The Origins of onryō

Legends about the onryō trace back to the eighth century. As vengeful spirits, the onryō not only target specific people who wronged them in their search for retribution, but are also said to cause large-scale destruction, including natural disasters such as earthquakes and tsunamis. Although onryō as a term does not refer specifically to a female ghost, many of the most famous depictions — both in older legends and pop culture — are women and girls, often wronged wives or young children.
Onryō have appeared in Japanese literature, theater and, of course, film. It was during the Edo period, when Kabuki theater became popular, that the portrayal of these ghosts was developed, including the signature details of their hairstyle and clothing.

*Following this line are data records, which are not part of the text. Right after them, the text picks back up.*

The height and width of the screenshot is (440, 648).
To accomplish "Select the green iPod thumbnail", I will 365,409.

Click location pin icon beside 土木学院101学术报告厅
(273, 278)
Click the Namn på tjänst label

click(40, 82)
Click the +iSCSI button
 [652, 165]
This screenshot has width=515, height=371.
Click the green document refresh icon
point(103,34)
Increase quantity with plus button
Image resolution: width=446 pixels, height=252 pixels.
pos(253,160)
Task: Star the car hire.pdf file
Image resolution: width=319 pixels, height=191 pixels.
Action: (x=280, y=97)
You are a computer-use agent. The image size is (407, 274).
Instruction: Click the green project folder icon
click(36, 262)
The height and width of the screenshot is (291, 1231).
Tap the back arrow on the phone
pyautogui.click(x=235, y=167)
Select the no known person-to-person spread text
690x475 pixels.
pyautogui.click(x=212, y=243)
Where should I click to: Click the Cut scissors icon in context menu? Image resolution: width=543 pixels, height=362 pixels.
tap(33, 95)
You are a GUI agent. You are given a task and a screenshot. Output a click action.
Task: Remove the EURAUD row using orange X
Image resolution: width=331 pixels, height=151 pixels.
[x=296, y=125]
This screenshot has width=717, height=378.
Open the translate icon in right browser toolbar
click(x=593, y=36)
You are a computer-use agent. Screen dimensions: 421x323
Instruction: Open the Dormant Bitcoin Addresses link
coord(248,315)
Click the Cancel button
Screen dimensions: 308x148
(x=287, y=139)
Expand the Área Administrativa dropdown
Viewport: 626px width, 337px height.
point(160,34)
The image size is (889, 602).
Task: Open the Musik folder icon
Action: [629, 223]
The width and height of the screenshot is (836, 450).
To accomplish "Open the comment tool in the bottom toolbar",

This look has proven consistently terrifying across cultures and time periods, making the onryō one of the most distinguishable ghost legends, even if many people don’t know their exact origins.
Yūrei (Japanese Ghost) from the Hyakkai-Zukan” created by Sawaki Suushi in 1737. Image via Wikimedia Commons.
Besides appearing in “The Ring,” onryō can also be found in the similarly popular “Grudge” franchise, as well as the J-horror films “Kairo” and “Dark Water.“
An easily identifiable and undeniably spooky fan-favorite Halloween costume, Sadako and the onryō who inspired her continue to provoke the fear that any wrathful ghost should.
Featured Image via SamkillGhost (left), The Metropolitan Museum of Art (right)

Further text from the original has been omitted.